╔══

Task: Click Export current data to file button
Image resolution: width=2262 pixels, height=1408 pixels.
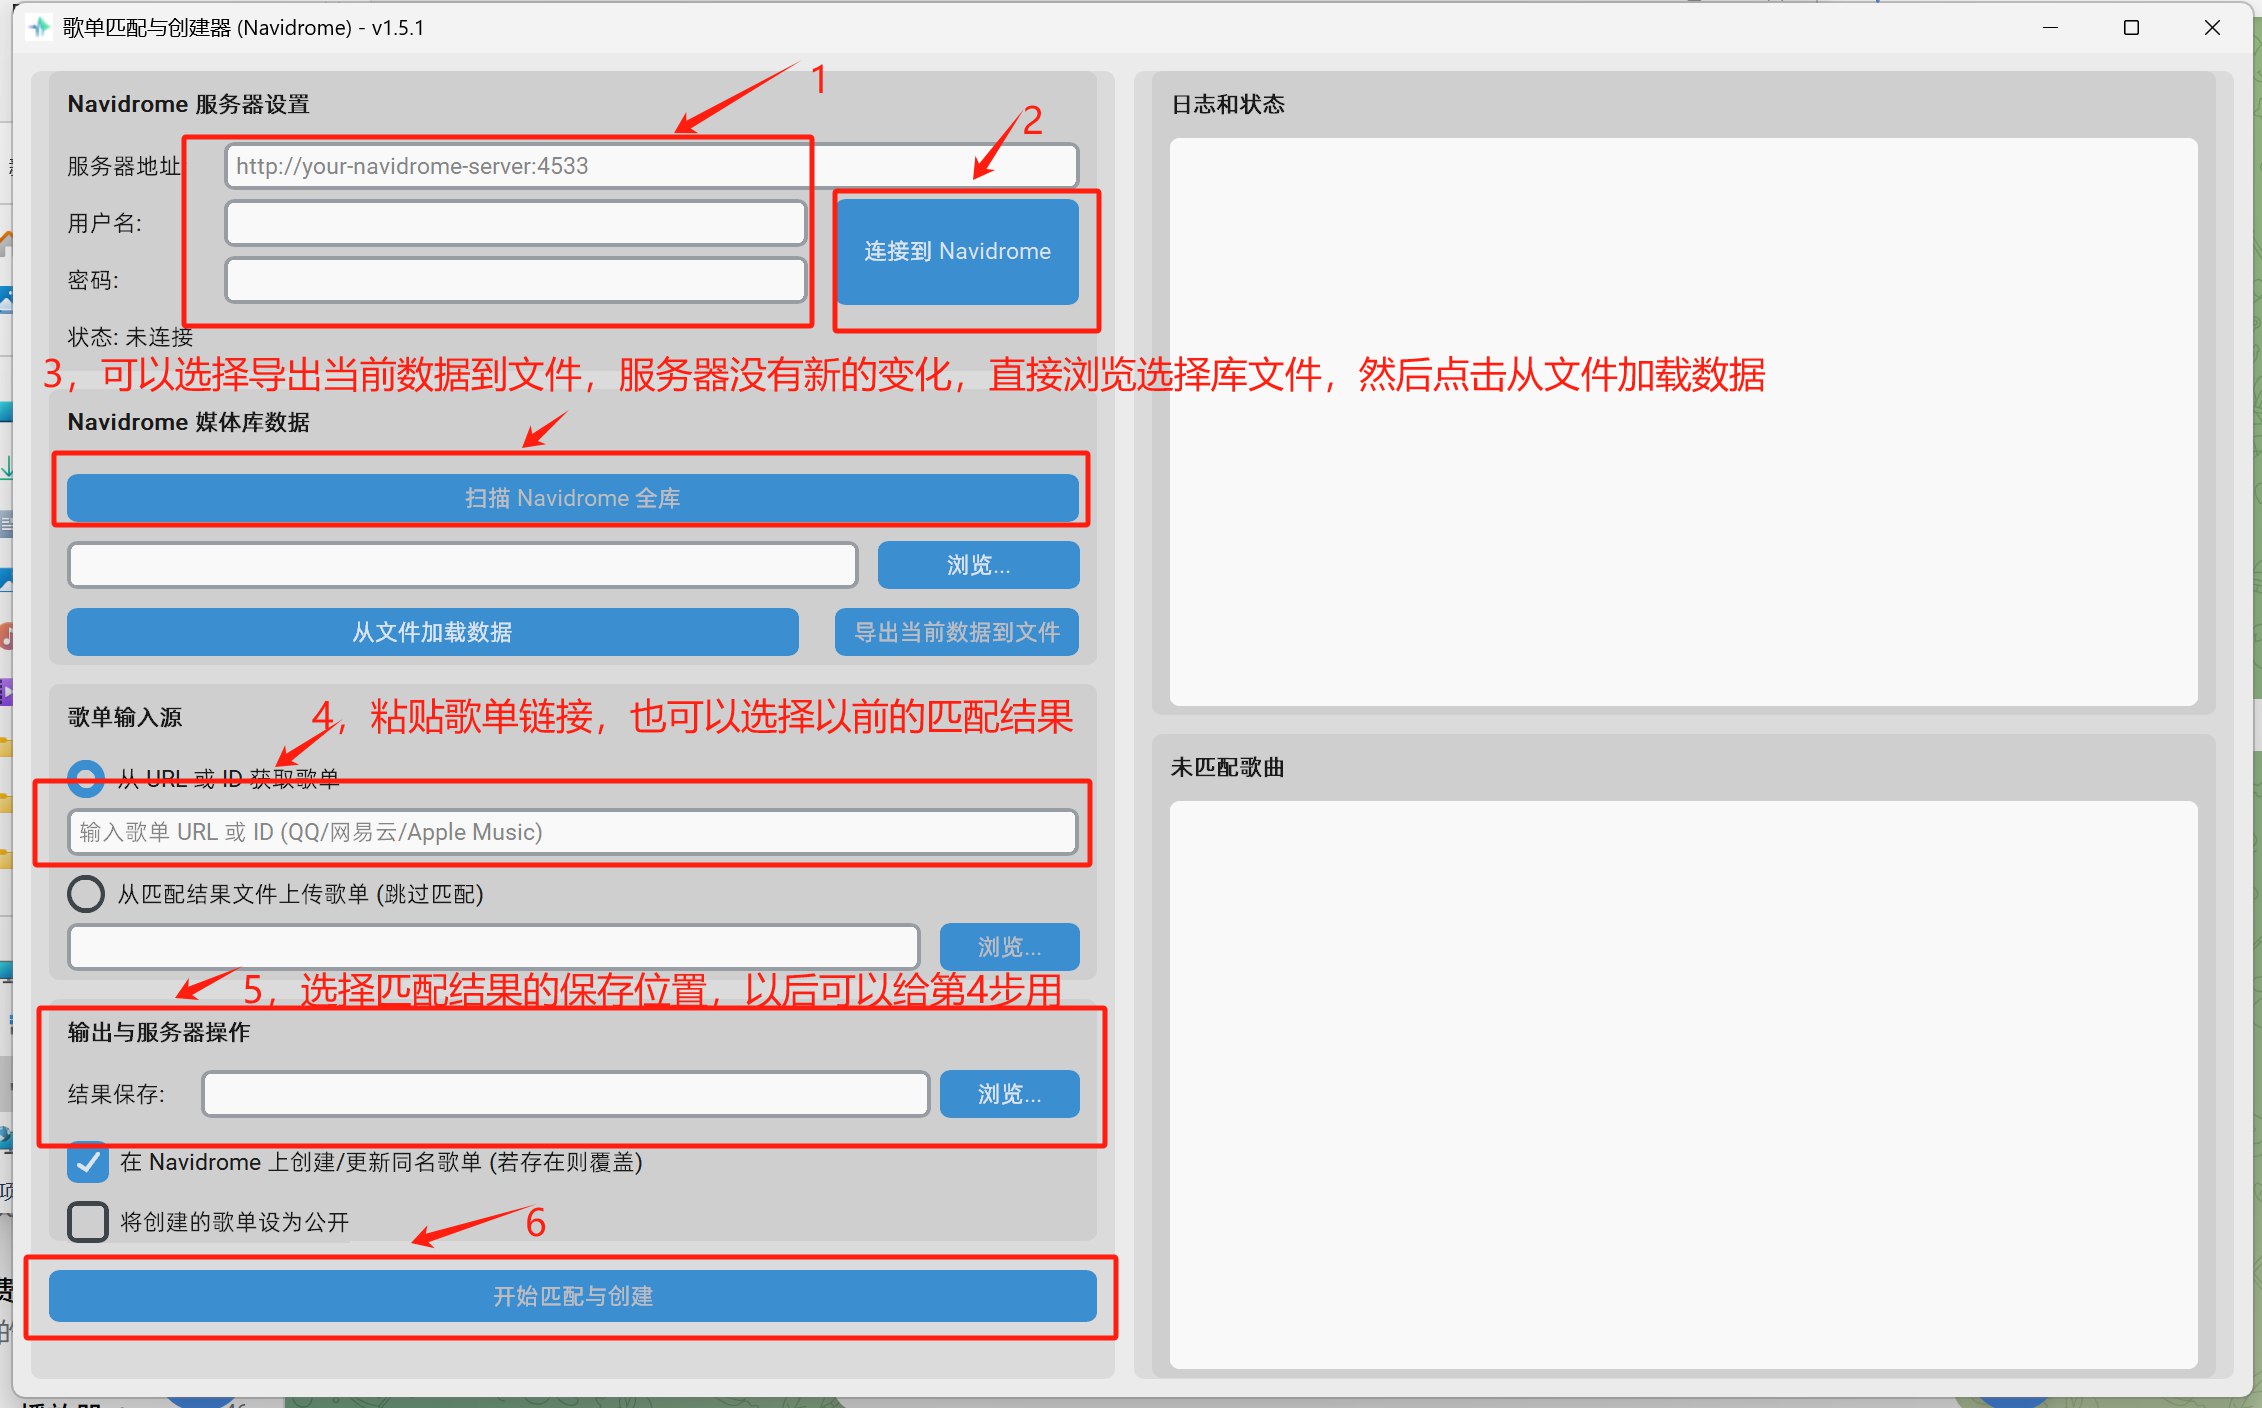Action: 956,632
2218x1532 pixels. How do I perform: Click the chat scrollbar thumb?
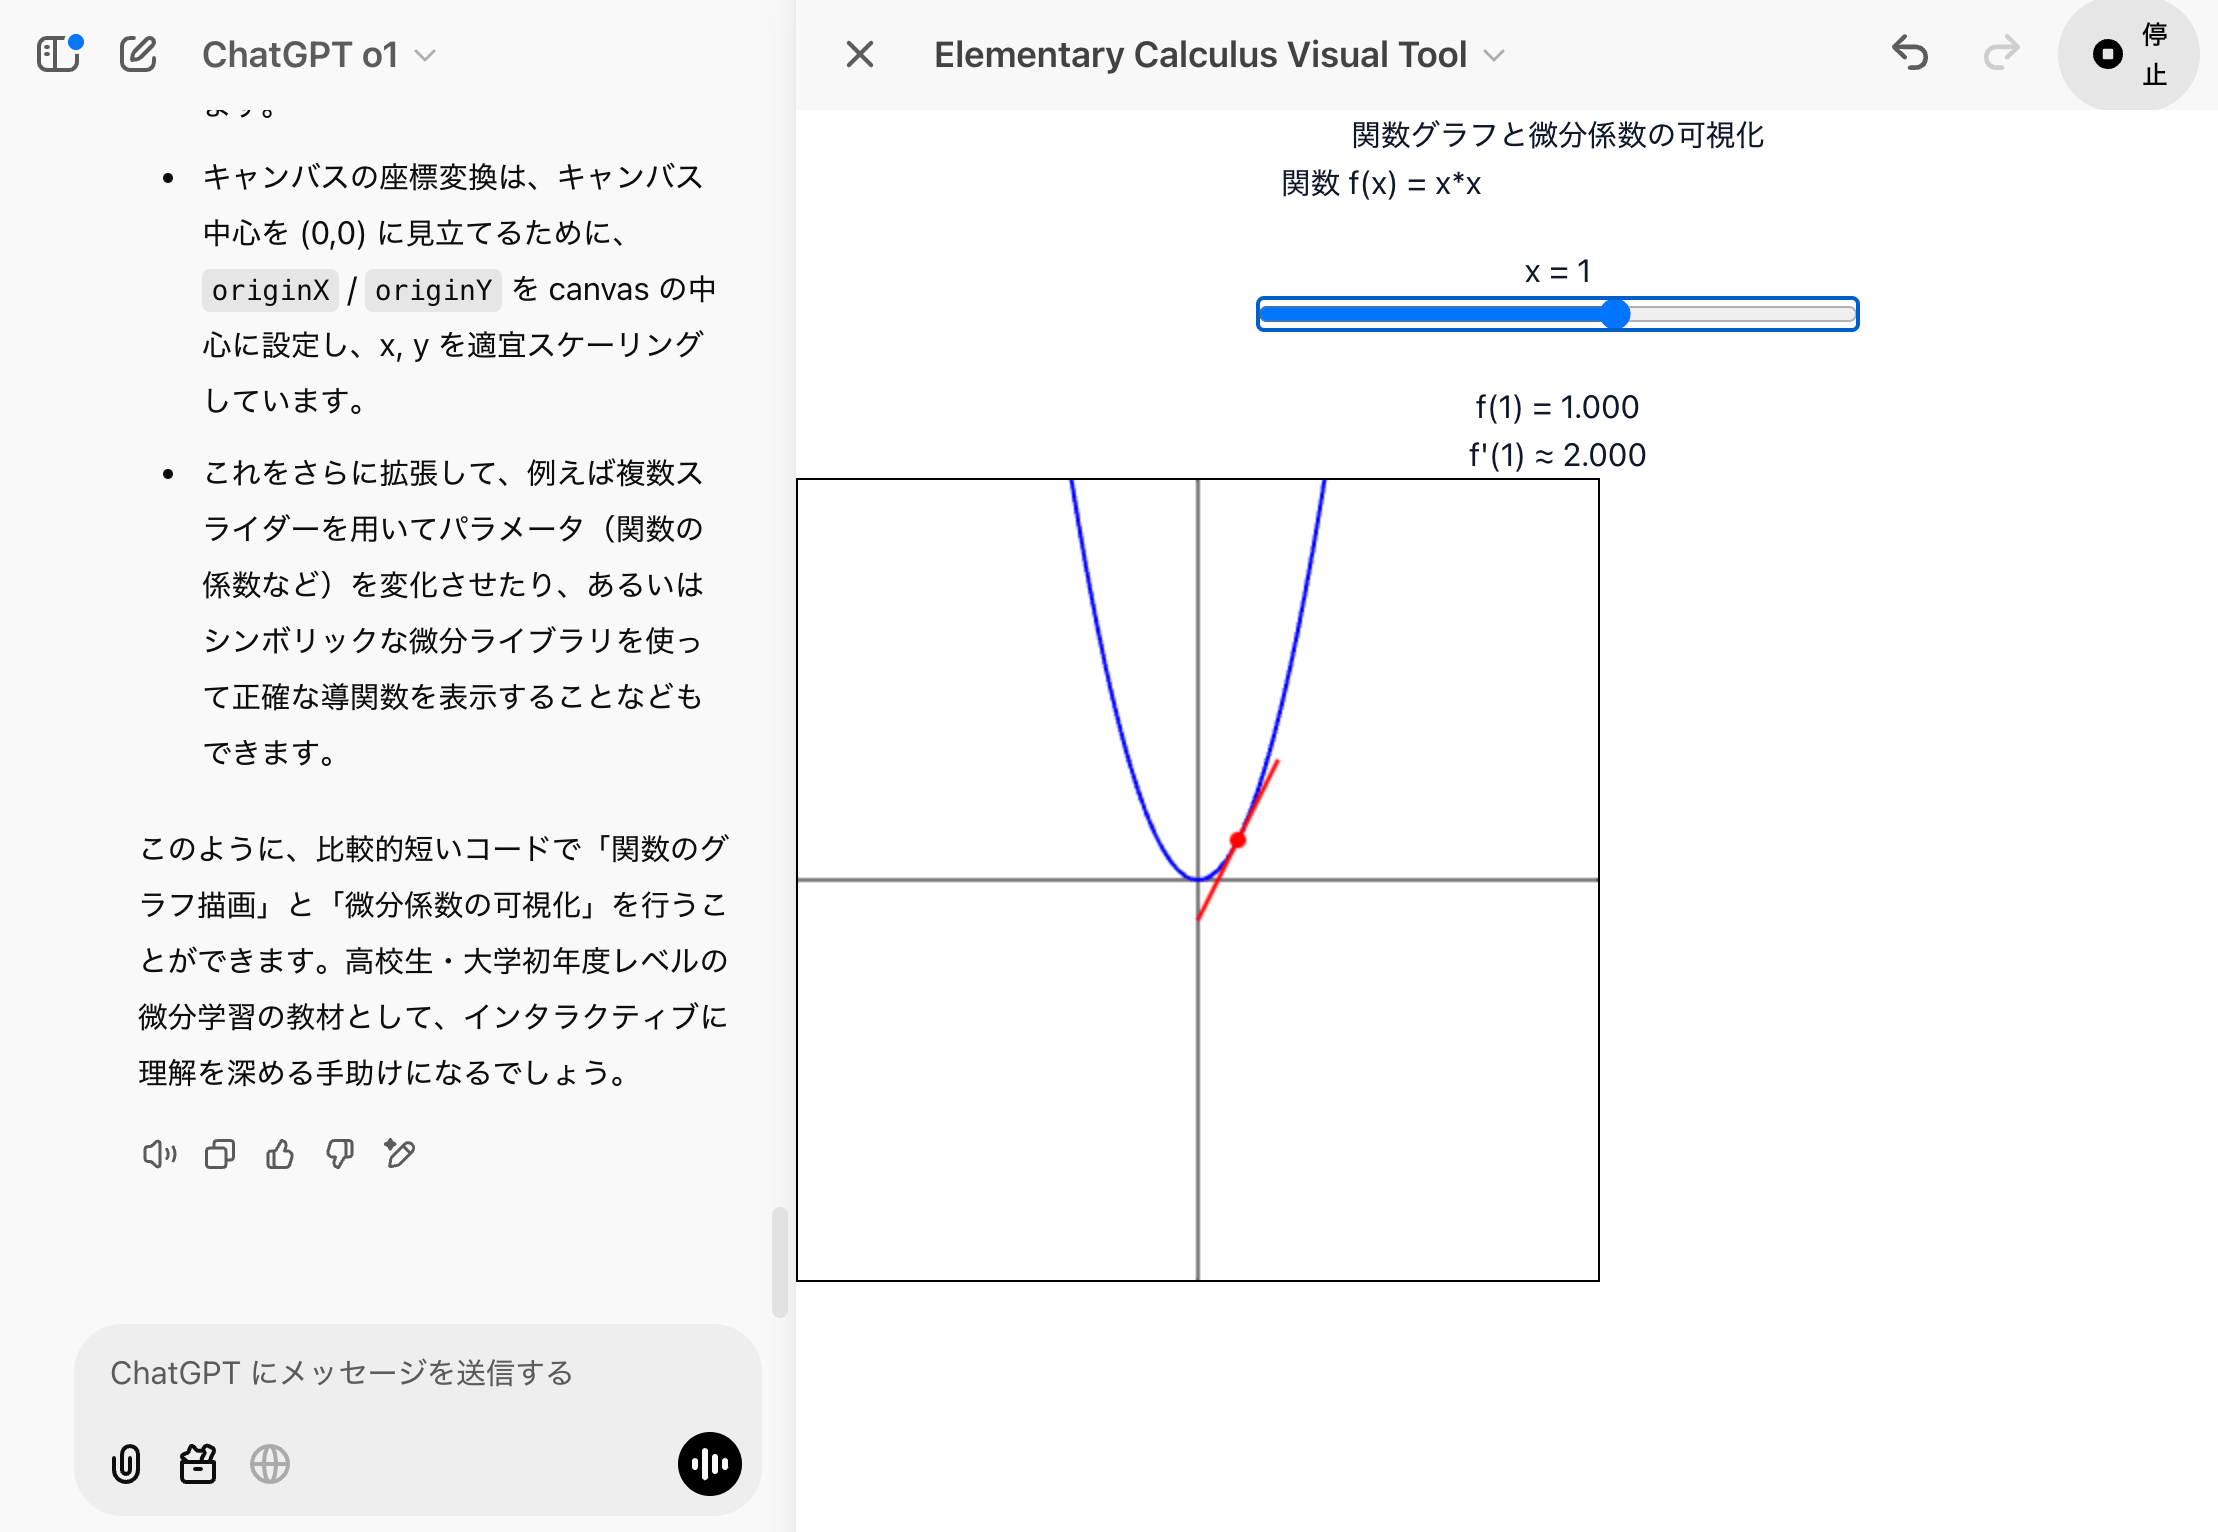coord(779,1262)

╚══

**Problem requirements**
Print the entries above word for word, without pictures.

**Problem solution**
Task: Click Export current data to file button
Image resolution: width=2262 pixels, height=1408 pixels.
Action: 956,632
2218x1532 pixels. How do I perform: Click the chat scrollbar thumb?
coord(779,1262)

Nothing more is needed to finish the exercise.